What is Compounding?
If we talk in terms of finance, compounding is when interest is provided to an existing principal value as well as to the interest(s) already paid. The effect of this addition of value is a magnification of the amount over time, and this is the single biggest benefit of compounding.
Miracles of Compounding in Investment?
The fundamental mathematics behind compound is the compound interest formula. It calculates the new principal value, compounded to the interest, original principal value, and the period. Let’s see the formula in motion.
Consider two scenarios where you have saved $1000 and invest in any fund that gives a 7.2% growth rate per annum. Assume, you’re 20 years old as of today and you keep this invested amount for the next 50 years, that is until you turn 70. At the end of this period, you will earn $32,000 that is 32 times the original invested value.
Recommended: Old Money Vs New Money: Which One is Better?
But if you invested even later, say at 30, and kept the money invested only until your retirement, you might have got just $16,000 at the time of maturity. The lesser time you keep an investment, the lesser gain you would have got.
But this is not compound interest; the above examples are simple interests.
Assume that you have invested $1000 at the age of 20, and also invest roughly $1000 every year for the next 50 years, until you turn 70. At the end of this period, you will be left with $465,000! See the exponential gain! This is keeping the same rate of growth of the funds (7.2% every year).
Well, the concept is simple. Every year, when you invest more money, you earn interest on the principal as well as the interest gained from the previous year. This multiplies every year and results in a huge number after a long gap. The best part is, it just asks you to invest $1000 every year, which may not be significant if you earn well and keep progressing in your career.

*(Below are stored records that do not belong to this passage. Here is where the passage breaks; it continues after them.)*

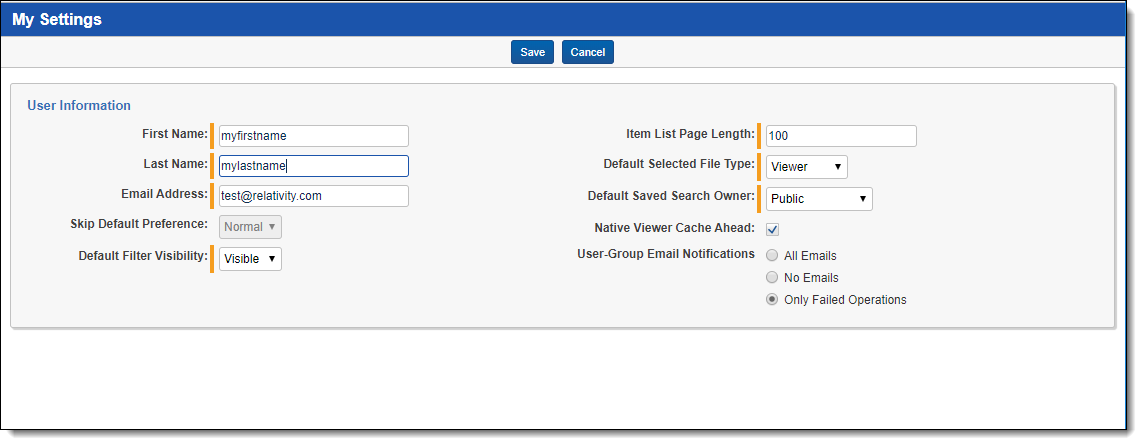The height and width of the screenshot is (445, 1142).
Task: Focus the Last Name text box
Action: point(313,166)
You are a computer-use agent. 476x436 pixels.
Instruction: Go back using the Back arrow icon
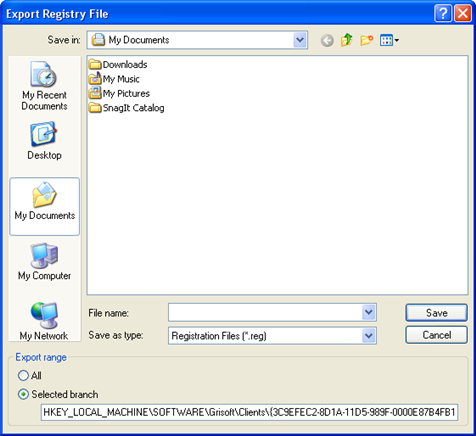click(x=327, y=41)
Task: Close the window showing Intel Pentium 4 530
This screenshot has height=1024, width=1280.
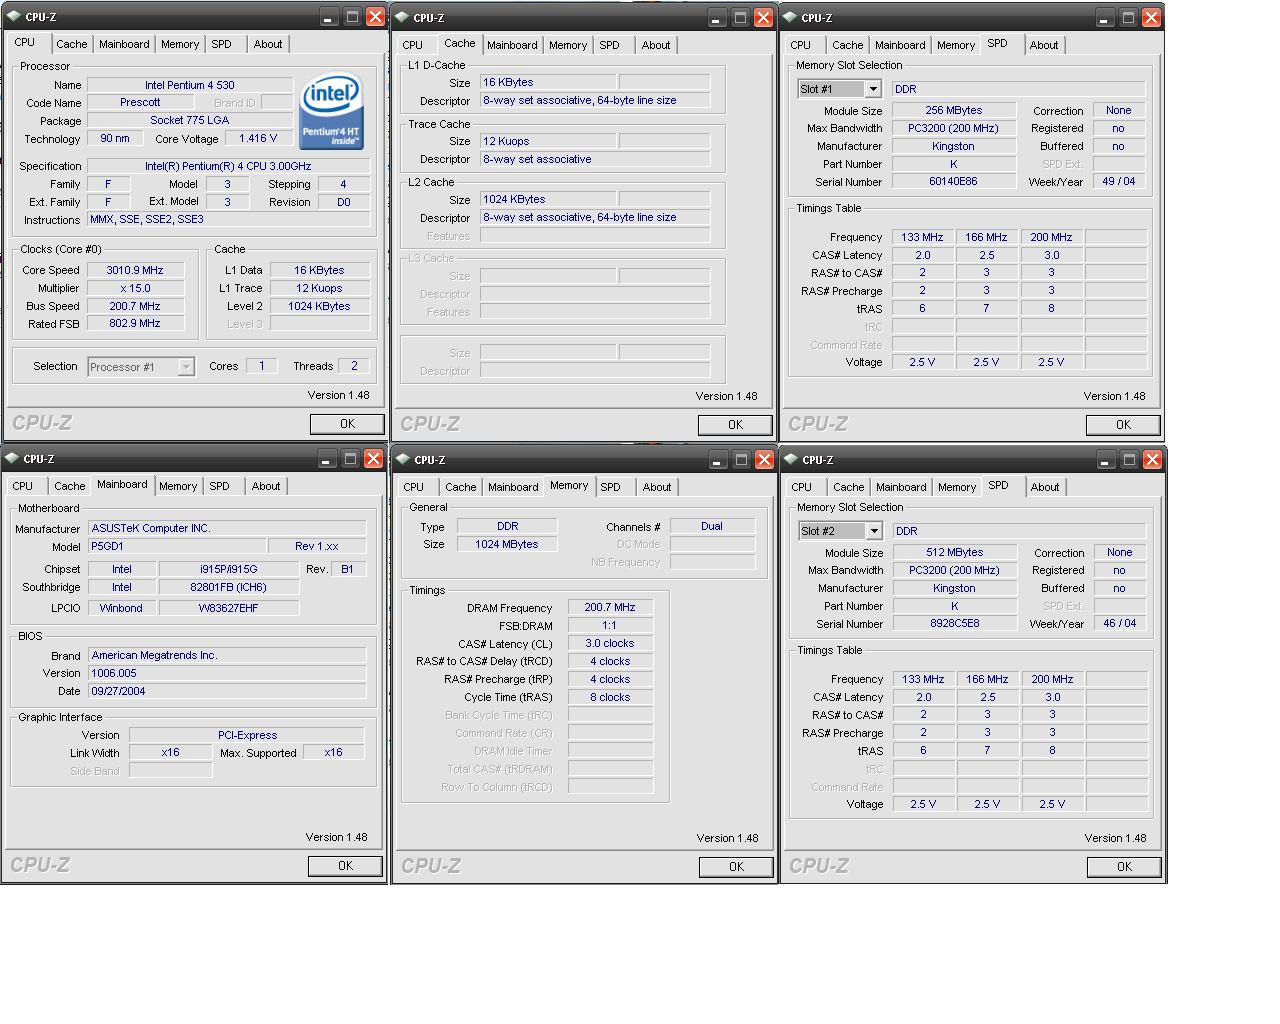Action: pyautogui.click(x=375, y=17)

That’s the power of compounding, and that is also why you must start it early.
Tips To Leverage the Power of Compounding
As you saw in the example above, the longer you keep the investment running, the higher will be the reward at the end of it. In fact, in many cases, extending the corpus for just 5 years almost increases your amount by many folds! The longer time you invest, the more you will earn from the already earned interest, and the amount grows faster.
Seek products that provide good investment value. If you keep your amount in a fixed deposit of a bank, it would just earn 7%. But if you choose an investment method like mutual funds, or stocks, or other high-return options, you can earn many folds. But of course, high return investment options come with their own risk.

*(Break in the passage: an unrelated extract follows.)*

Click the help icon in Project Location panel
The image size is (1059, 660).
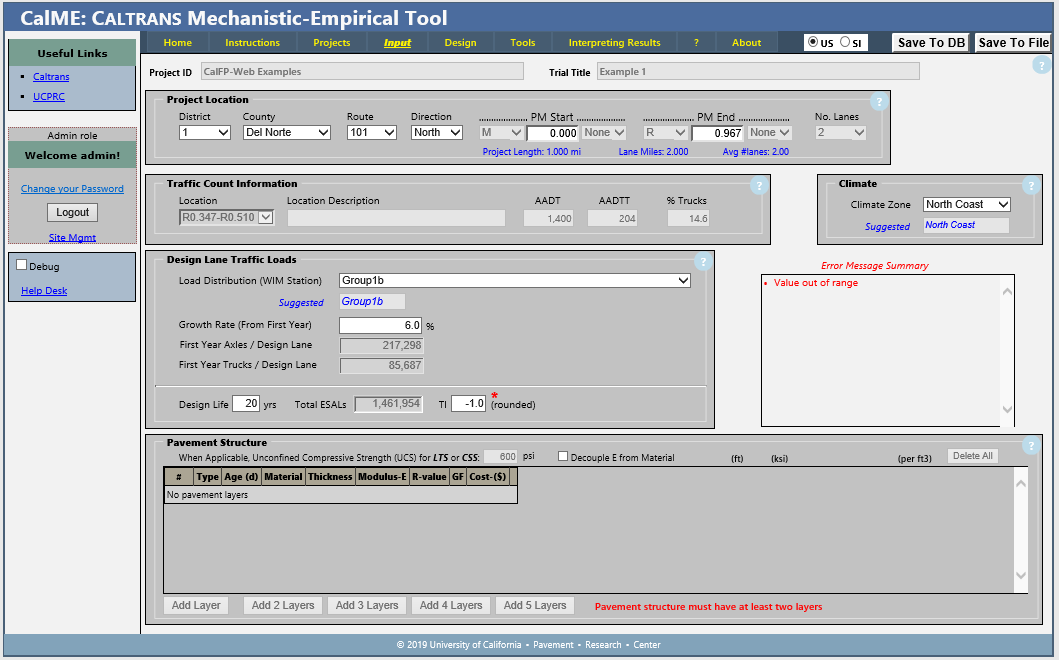(x=878, y=101)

The single most important tip to leverage the power of compounding is to be consistent. Do not stop your investment, no matter what, because that breaks the chain of compounding. Always keep a certain percentage of your income that goes towards your investment, and no matter how much your expenses rise, do not compromise on the amount you save. Figure out other ways to reduce how much you spend on needs, and/or optimize savings. The best way, to begin with, is to simply follow the 50-30-20 rule of dividing your income.
Conclusion – The Power of Compounding
There is no time better than now to leverage the power of compounding. Start with investing today, and invest any amount you are comfortable with currently. But do invest. You can always increase the amount you invest, as you grow in life career-wise and through finances. Happy Compounding!